Paper review: Hash-Based IP Traceback

Reviewer: Hanlin D. Qian

Because the design of the IP-Protocol makes it difficult to determine the original sender of a packet, it is very easy for malicious users to fake a originating IP address, thereby making attacks very hard to trace. This paper proposes a better IP-traceback system called the Source Path Isolation Engine (SPIE).
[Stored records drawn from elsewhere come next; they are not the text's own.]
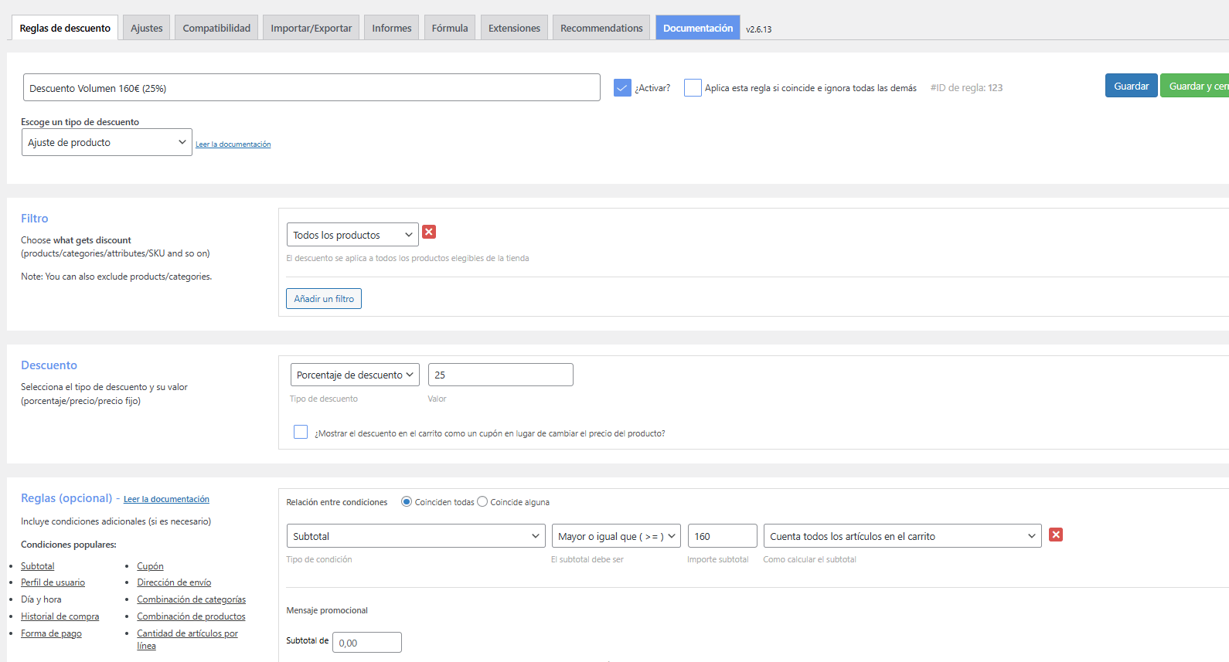Select 'Coinciden todas' radio option
The width and height of the screenshot is (1229, 662).
tap(407, 502)
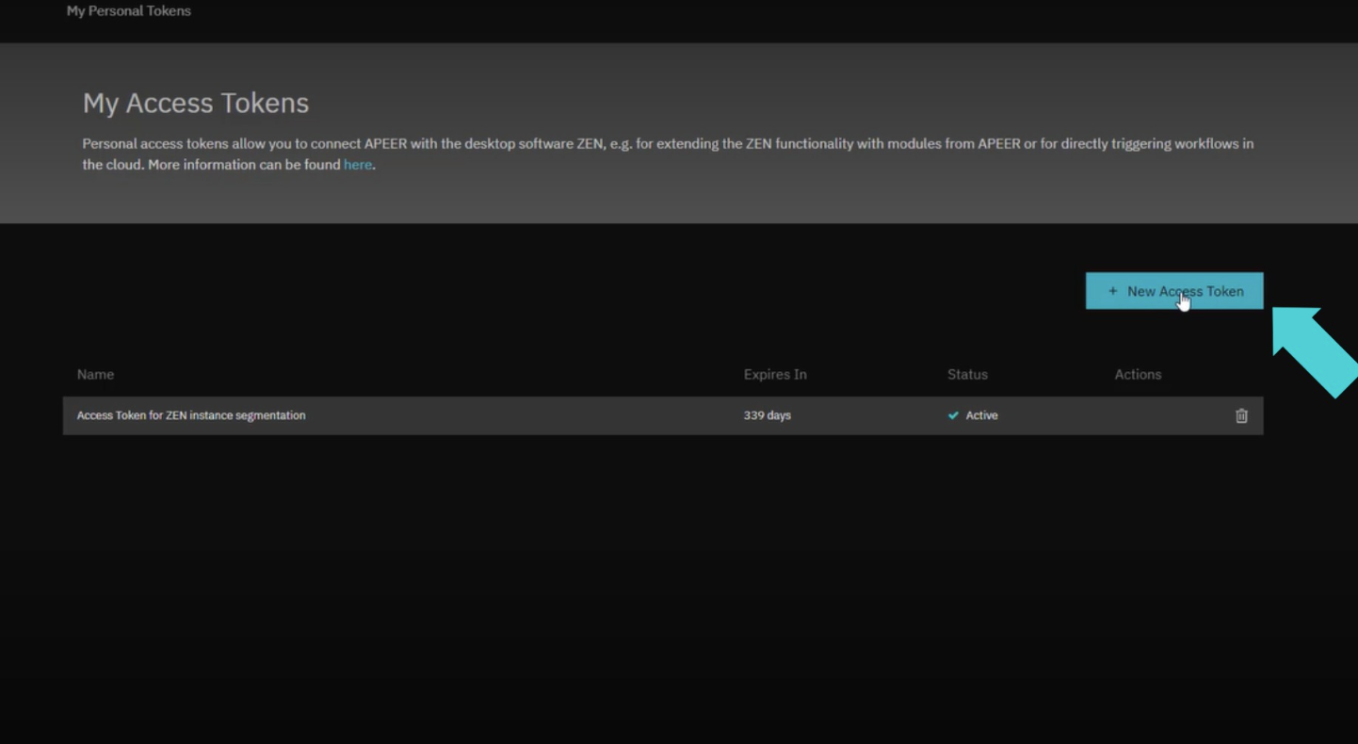Create a New Access Token
The height and width of the screenshot is (744, 1358).
click(x=1173, y=291)
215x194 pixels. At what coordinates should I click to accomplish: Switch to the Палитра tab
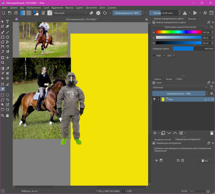click(x=192, y=19)
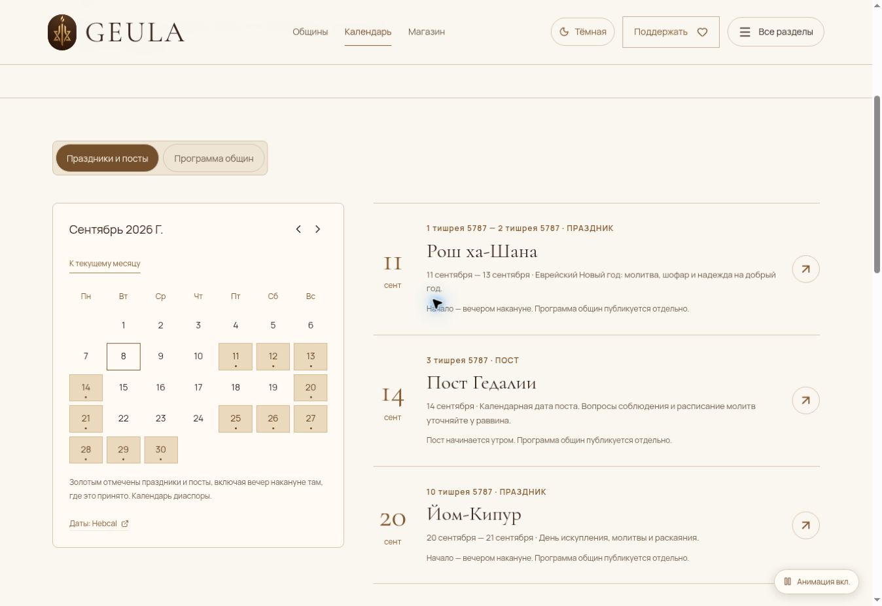
Task: Toggle animation with Анимация вкл. button
Action: tap(817, 581)
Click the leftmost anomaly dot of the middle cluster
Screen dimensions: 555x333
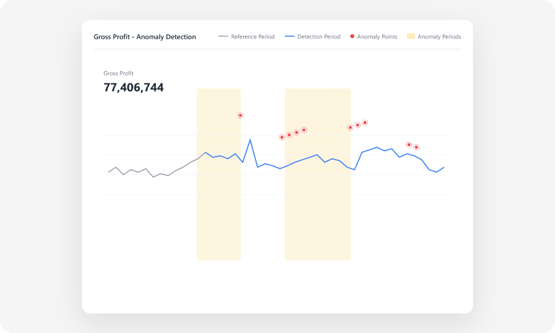point(281,136)
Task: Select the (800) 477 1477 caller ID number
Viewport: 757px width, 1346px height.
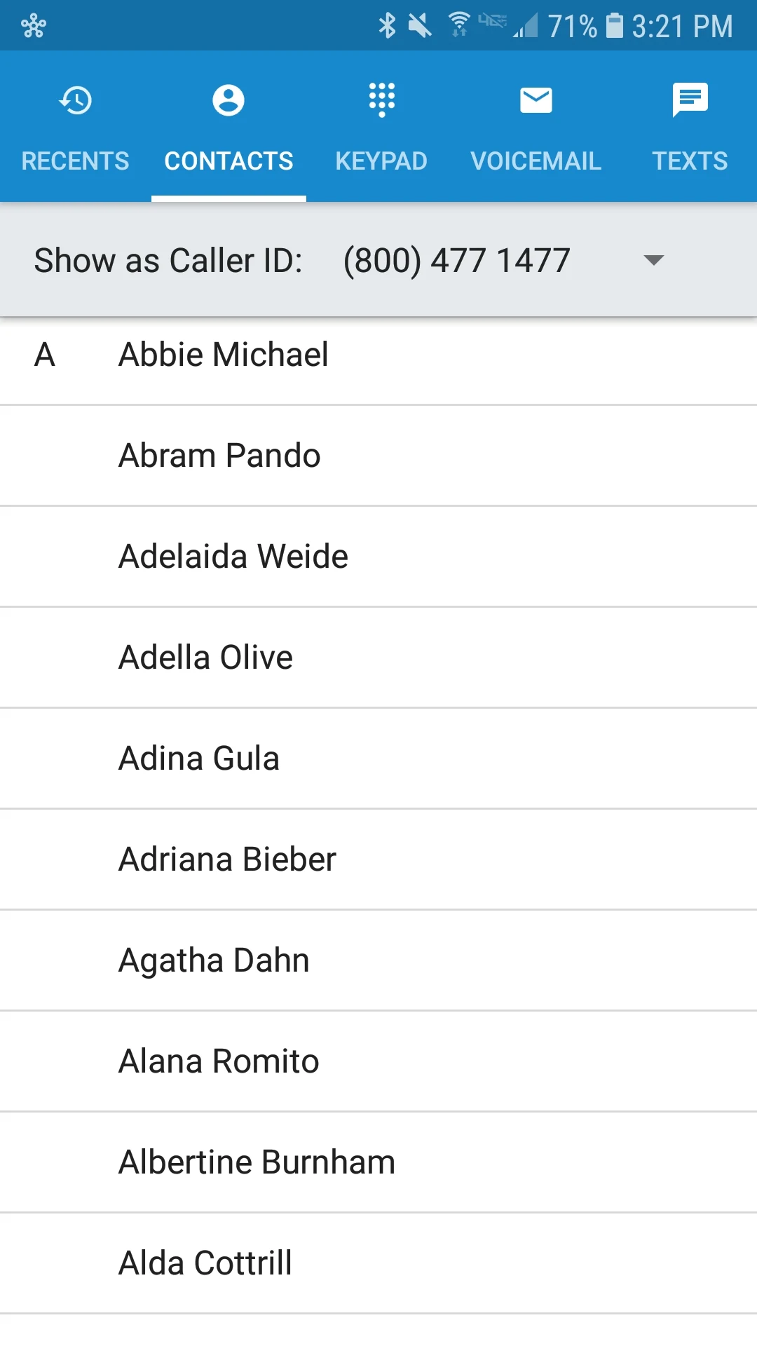Action: [456, 261]
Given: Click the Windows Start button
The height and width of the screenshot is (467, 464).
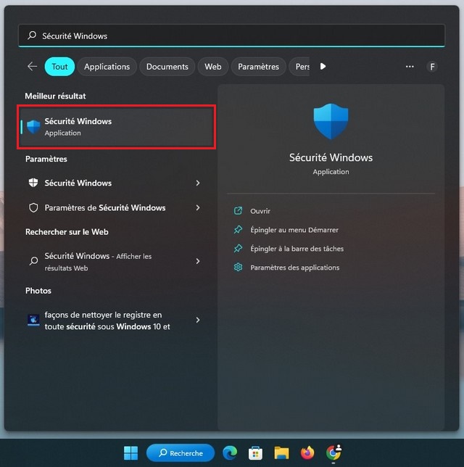Looking at the screenshot, I should 131,453.
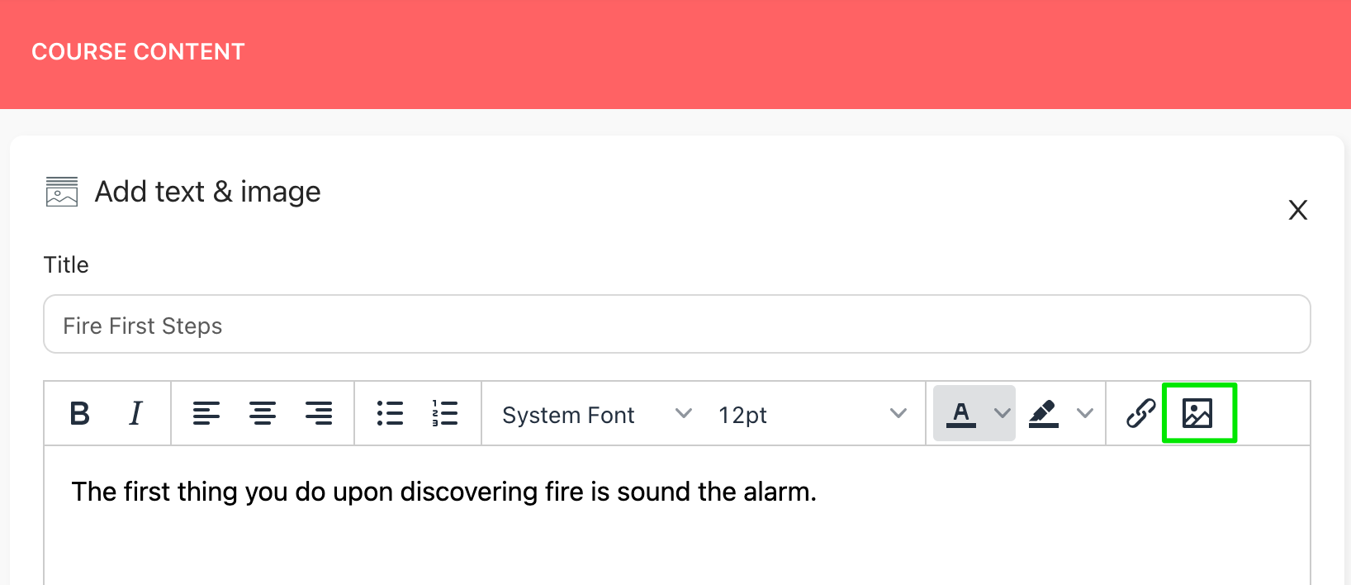
Task: Click the Title input field
Action: tap(677, 324)
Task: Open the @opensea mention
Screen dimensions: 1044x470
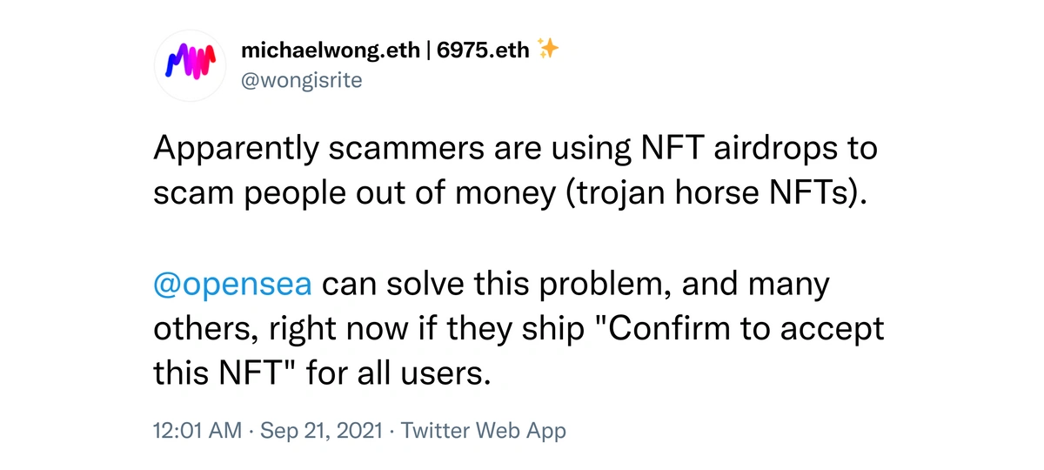Action: [232, 285]
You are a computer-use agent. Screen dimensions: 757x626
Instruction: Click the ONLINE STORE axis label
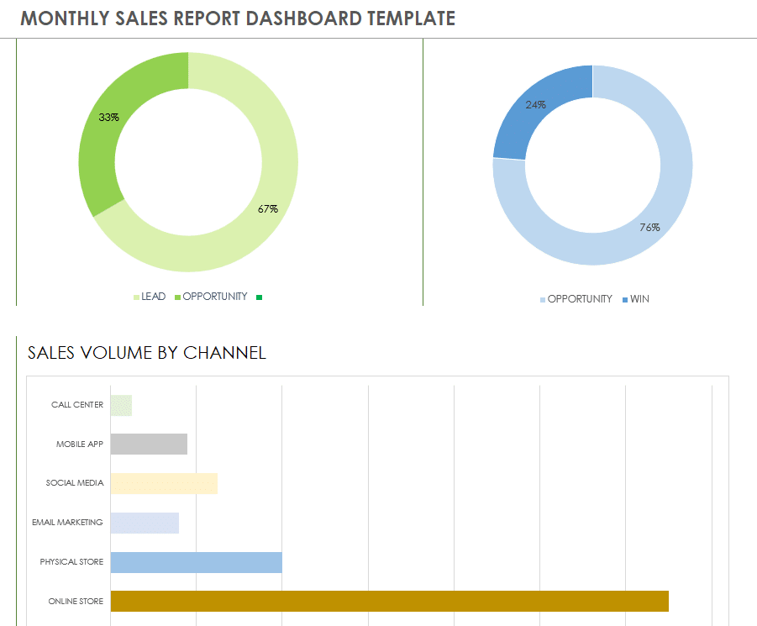pos(76,602)
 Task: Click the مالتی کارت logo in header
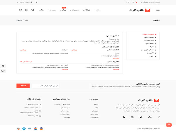pos(140,10)
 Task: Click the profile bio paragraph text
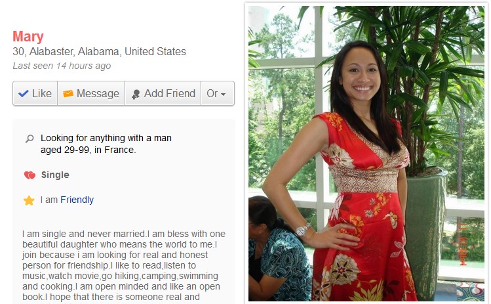tap(124, 265)
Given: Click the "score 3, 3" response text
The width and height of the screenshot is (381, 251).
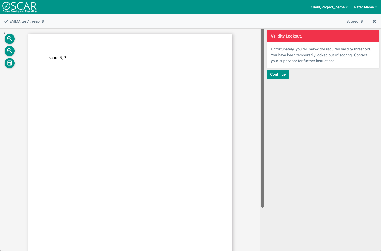Looking at the screenshot, I should pos(57,58).
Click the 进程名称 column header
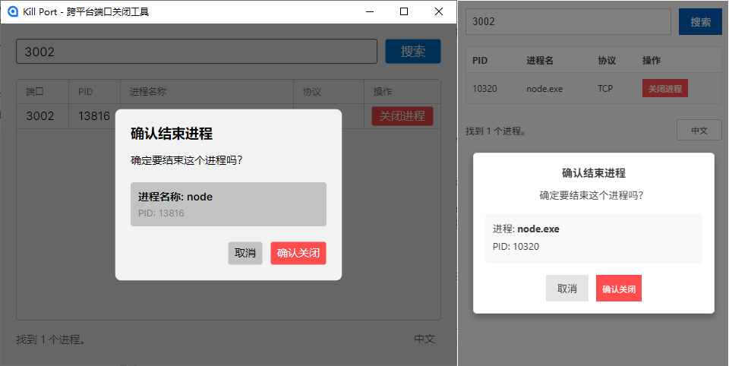The width and height of the screenshot is (729, 366). pyautogui.click(x=148, y=92)
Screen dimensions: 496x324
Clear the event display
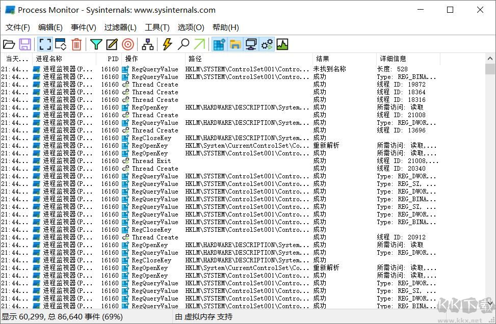(76, 44)
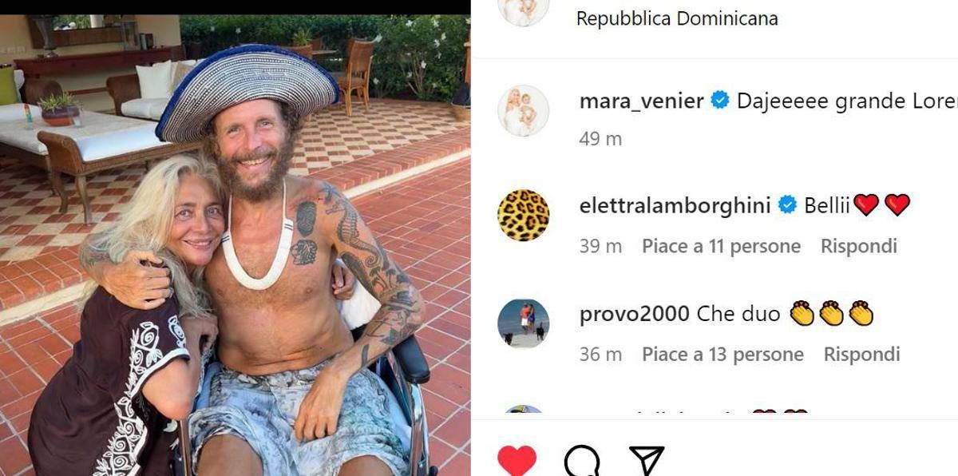The width and height of the screenshot is (958, 476).
Task: Click the share paper plane icon
Action: [x=647, y=461]
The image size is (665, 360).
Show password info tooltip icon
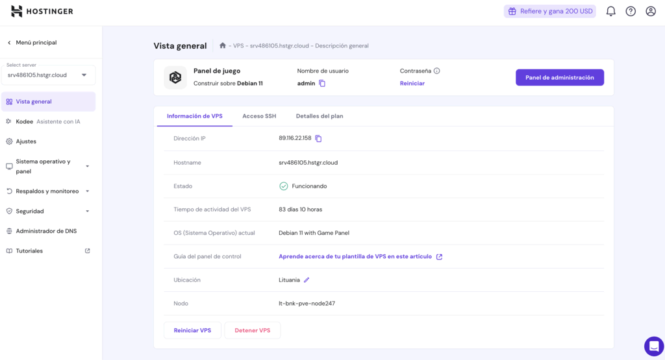click(437, 71)
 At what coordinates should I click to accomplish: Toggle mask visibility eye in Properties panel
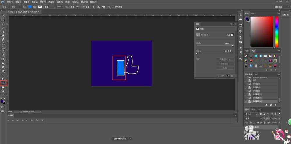[x=227, y=75]
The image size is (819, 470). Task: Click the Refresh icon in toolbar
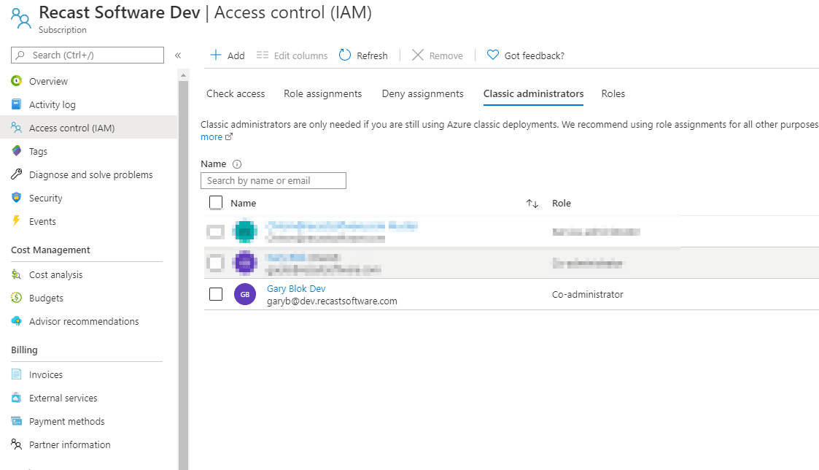tap(345, 55)
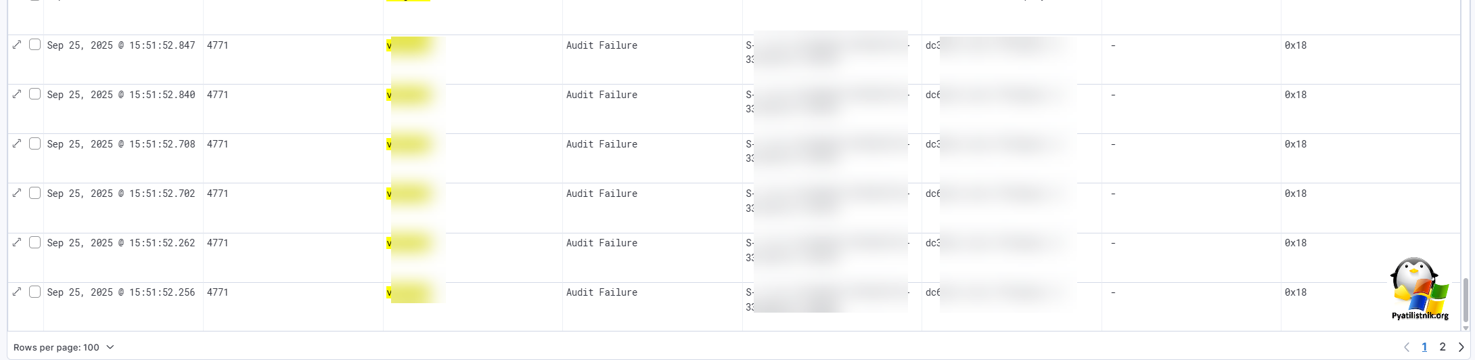Select checkbox for the 15:51:52.840 row
This screenshot has width=1475, height=360.
coord(35,94)
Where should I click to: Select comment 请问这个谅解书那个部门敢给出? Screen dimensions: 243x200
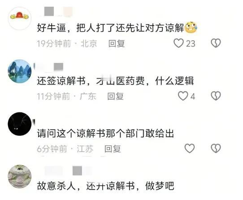(x=105, y=133)
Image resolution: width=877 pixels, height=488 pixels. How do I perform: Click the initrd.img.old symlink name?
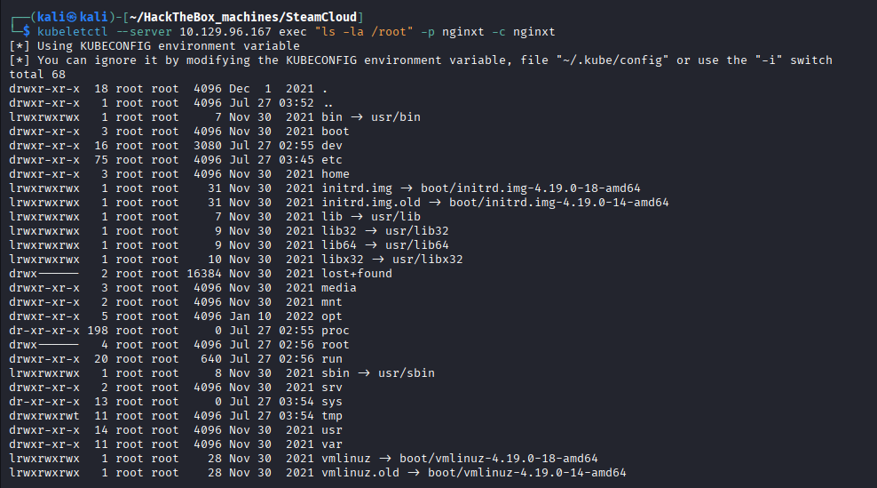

Attempts to address the problem in previous works are not conclusive because of either too much overhead or dependence on the time interval of the flow. SPIE is an improvement because it reduces the overhead by storing 32-bit packet digests rather than the packet itself during auditing. SPIE also makes the following assumptions of "the worst" that can happen:

  1. Packets may be addressed to more than one physical host.
  2. Duplicate packets may exist in the network.
  3. Routers may be subverted, but not often.
  4. Attackers are aware they are being traced.
  5. The routing behavior of the network may be unstable.
  6. The packet size should not grow as a result of tracing.
  7. End hosts may b resource constrained.
  8. Traceback is an infrequent operation.

Here are the three major ideas of contribution for this paper:

  1. Only the hash of a packet is stored, not the packet itself.
  2. Only the first 28 bytes of the packet is hashed, which avoids 99.9% of all collisions.
  3. A Bloom Filter is used to hash packets using several hash functions and a 2^n hash space, where n is the number of bits in the hash.

I think this paper has a very clever idea of storing information available for a traceback. I give this paper a rating of 4 for significant contribution.

There are problems with this approach. First, packet transformations are very hard to deal with, and I don't think the authors have done an adequate job of addressing that issue. What if the malicious user has control of a router and segments packets in such a way that makes the first segment different from the rest? Second, I think the malicious users in the worst case can engineer packets that provide worst case scenarios for the Bloom Filter hash scheme, which can be problematic.